TRY IT: The line that contains "Where should I click to: Expand" marks the start. Please set it down, with every later line of the data, exactly and without pictures.

RECORDS TO USE:
▬▬▬

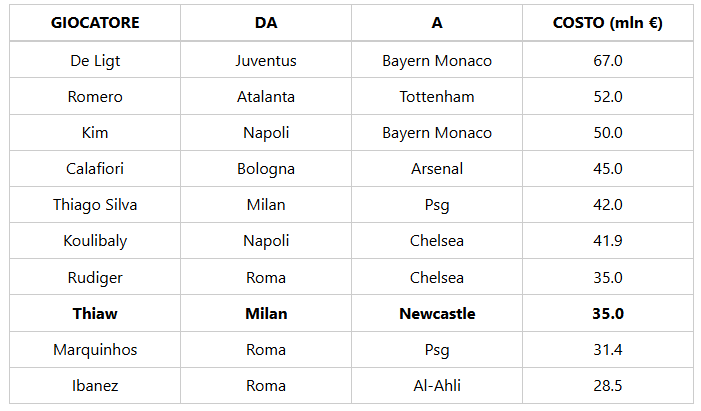Select the Tottenham destination cell
701x411 pixels.
click(x=437, y=97)
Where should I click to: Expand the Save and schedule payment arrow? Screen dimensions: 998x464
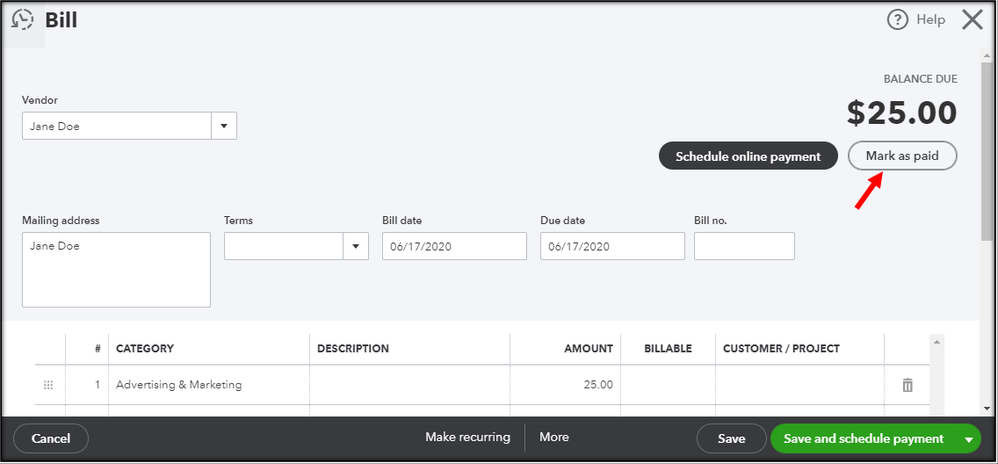pyautogui.click(x=967, y=438)
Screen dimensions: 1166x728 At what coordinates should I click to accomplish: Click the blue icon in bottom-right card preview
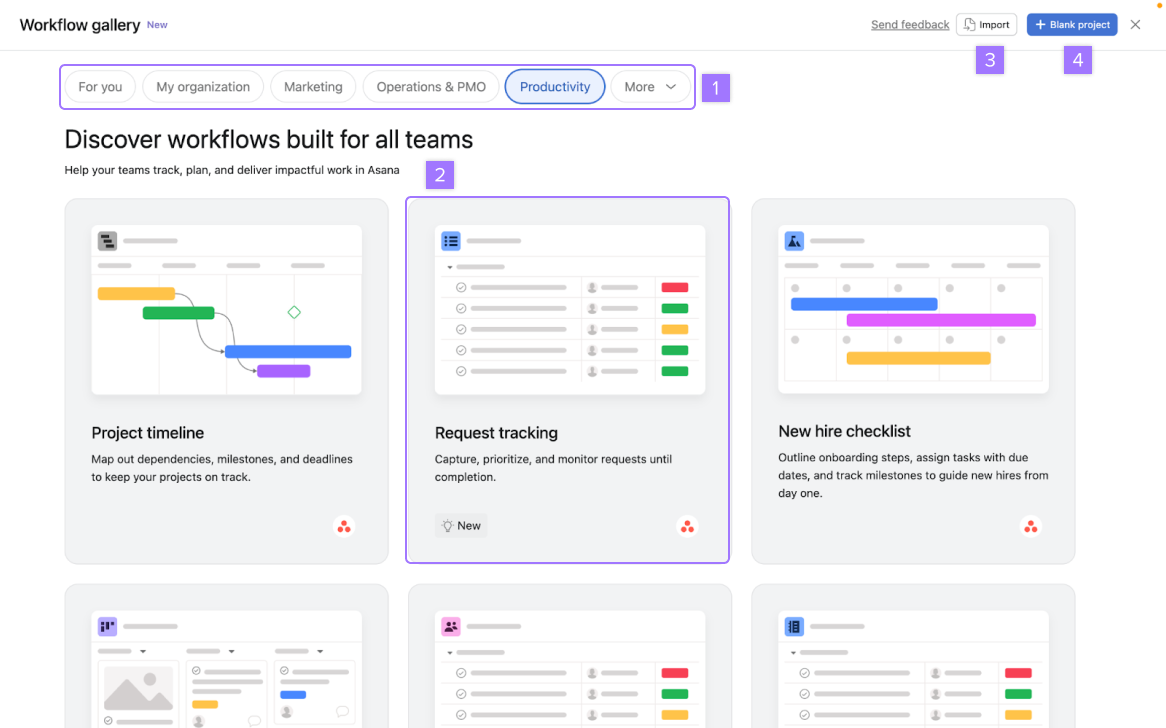coord(794,627)
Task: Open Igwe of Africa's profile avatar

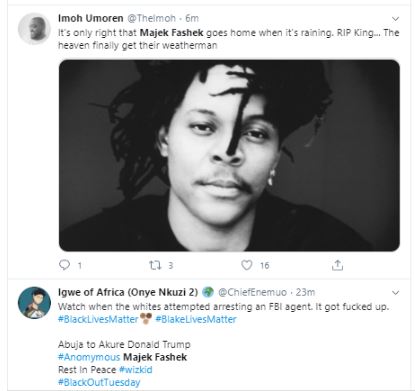Action: click(x=34, y=303)
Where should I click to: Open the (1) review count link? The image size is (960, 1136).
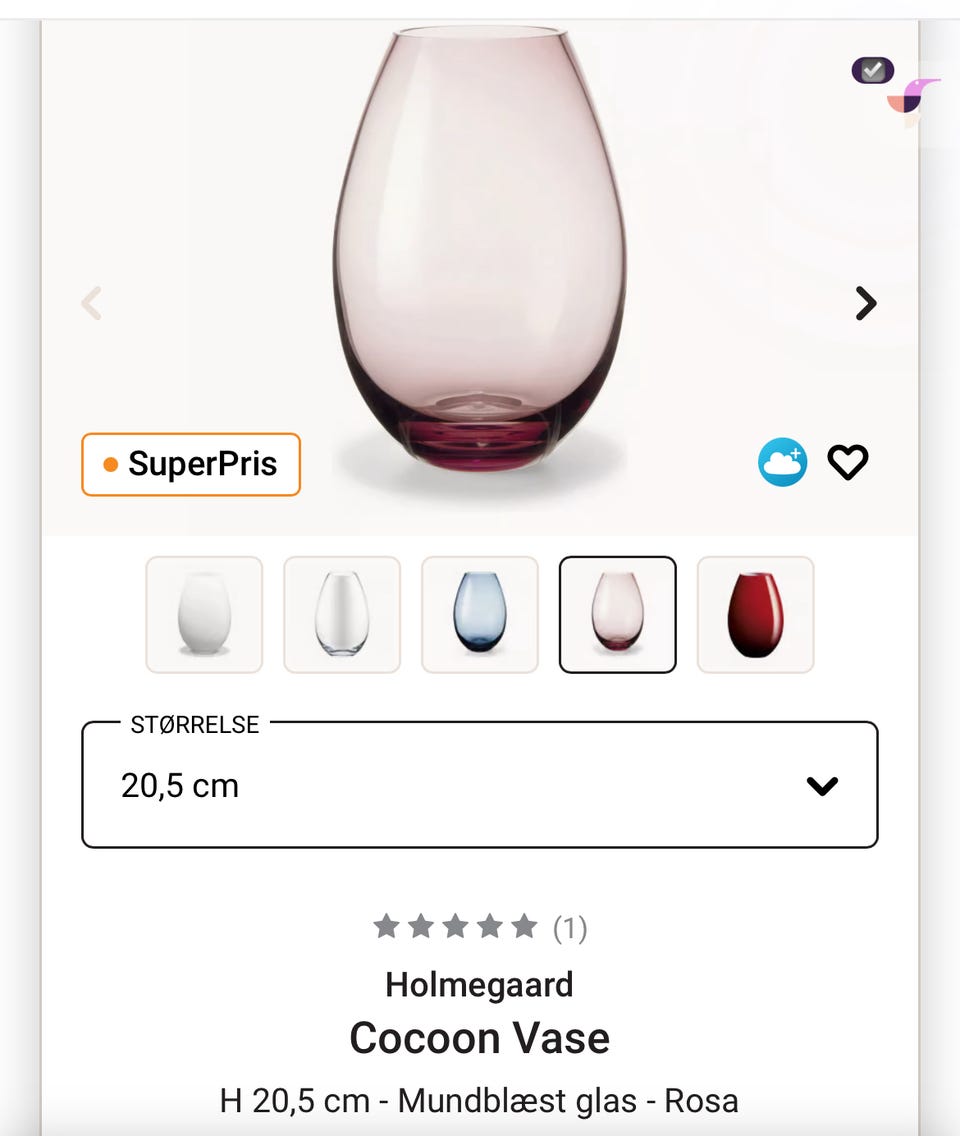coord(570,928)

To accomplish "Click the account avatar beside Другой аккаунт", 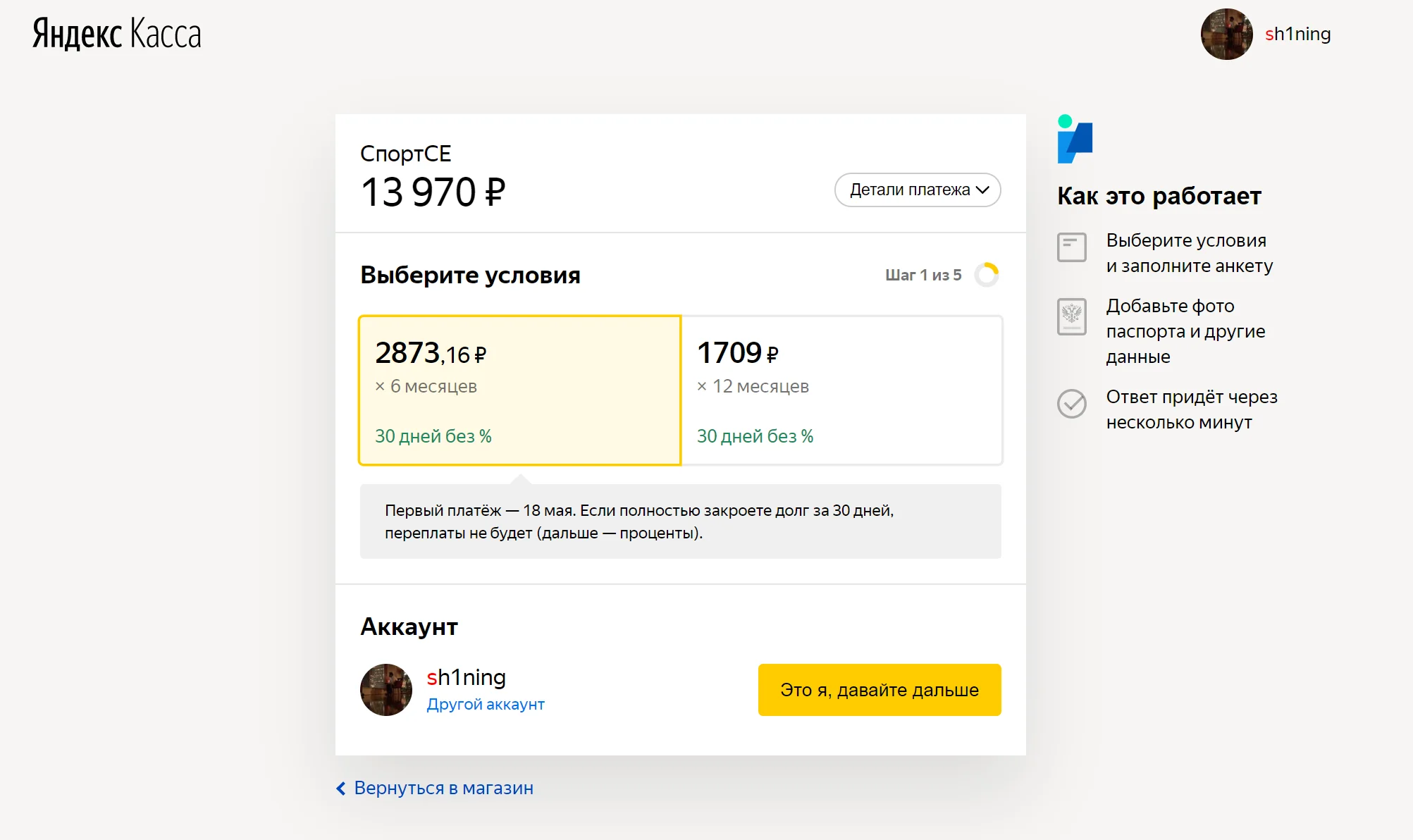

▬▬▬

WRITTEN RESPONSE:
Where should I click to: Expand the Save and schedule payment arrow? Screen dimensions: 998x464
pyautogui.click(x=967, y=438)
Screen dimensions: 1166x728 At what coordinates should I click to accomplish: Click the blue icon in bottom-right card preview
coord(794,627)
Task: Open Igwe of Africa's profile avatar

Action: click(x=34, y=303)
Where should I click to: Open the (1) review count link? The image size is (960, 1136).
coord(570,928)

To accomplish "Click the account avatar beside Другой аккаунт", 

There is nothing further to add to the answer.